━━━ Provided entries ━━━

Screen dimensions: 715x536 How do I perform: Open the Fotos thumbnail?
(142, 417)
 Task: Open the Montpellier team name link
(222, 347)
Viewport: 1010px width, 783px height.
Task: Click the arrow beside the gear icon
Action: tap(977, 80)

━━━
━━━ Provided entries ━━━

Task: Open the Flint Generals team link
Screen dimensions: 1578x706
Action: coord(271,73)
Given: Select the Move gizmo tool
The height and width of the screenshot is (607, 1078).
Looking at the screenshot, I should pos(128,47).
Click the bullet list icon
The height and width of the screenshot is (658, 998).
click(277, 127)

━━━

* Stated exercise:
Rewrite the stretch of entries from "Screen dimensions: 715x536" through "Action: tap(977, 80)", changing "thumbnail" to "preview image" and leaving everything else as it is.

* Response:
Screen dimensions: 715x536 How do I perform: Open the Fotos preview image?
(142, 417)
 Task: Open the Montpellier team name link
(222, 347)
Viewport: 1010px width, 783px height.
Task: Click the arrow beside the gear icon
Action: tap(977, 80)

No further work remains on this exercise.